Gloomy face syndrome
Overview
Gloomy face syndrome: A rare genetic disorder characterized primarily by dwarfism and a gloomy facial appearance.
Symptoms
The list of signs and symptoms mentioned in various sources for Gloomy face syndrome includes the 3 symptoms listed below: * Very short stature * Facial dysmorphism * Gloomy face
Diagnosis
Routine studies should include a CBC, sedimentation rate, urinalysis, chemistry panel, thyroid profile, VDRL test, quantitative stool fat, a sweat test, and x-rays of the skull and long bones. If Turner's syndrome is suspected, a buccal smear for sex chromogen may be done. If pituitary dwarfism is suspected, a CT scan of the skull may be helpful.

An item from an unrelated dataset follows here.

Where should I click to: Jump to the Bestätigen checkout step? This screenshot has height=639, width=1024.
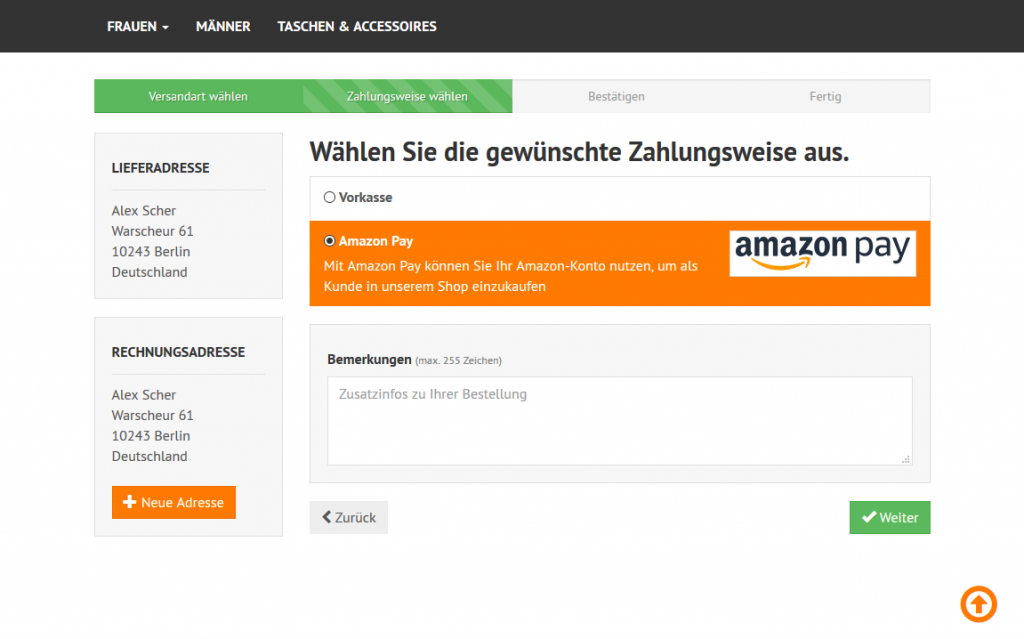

Additional endocrine tests include a serum growth hormone level before and after exercise, a resting somatomedin-C level, and an overnight dexamethasone suppression test. In patients suspected of having rickets and hypoparathyroidism, 24-hr urine calciums may be done. However, it is best to consult a pediatrician, endocrinologist, or orthopedic surgeon before proceeding with expensive diagnostic tests. 1. Is there disproportion of the trunk and extremities? These findings would suggest achondrodysplasia. 2. Is there obesity? The finding of obesity would suggest Fröhlich's syndrome, Laurence-Moon-Bardet-Biedl syndrome, and Brissaud's infantilism. 3. Is there appearance of wasting and/or malnutrition? The presence of wasting or other signs of malnutrition suggests chronic nephritis, congenital heart disease, progeria, malnutrition, and rickets. 4. Is there an unusual appearance to the skull or face? These findings suggest mongolism, cretinism, microcephaly, hydrocephalus, and cleidocranial dysostosis, among other conditions. 5. Are there abnormal secondary sex characteristics? The development of secondary sex characteristics is impaired in Turner's syndrome and pituitary dwarfism.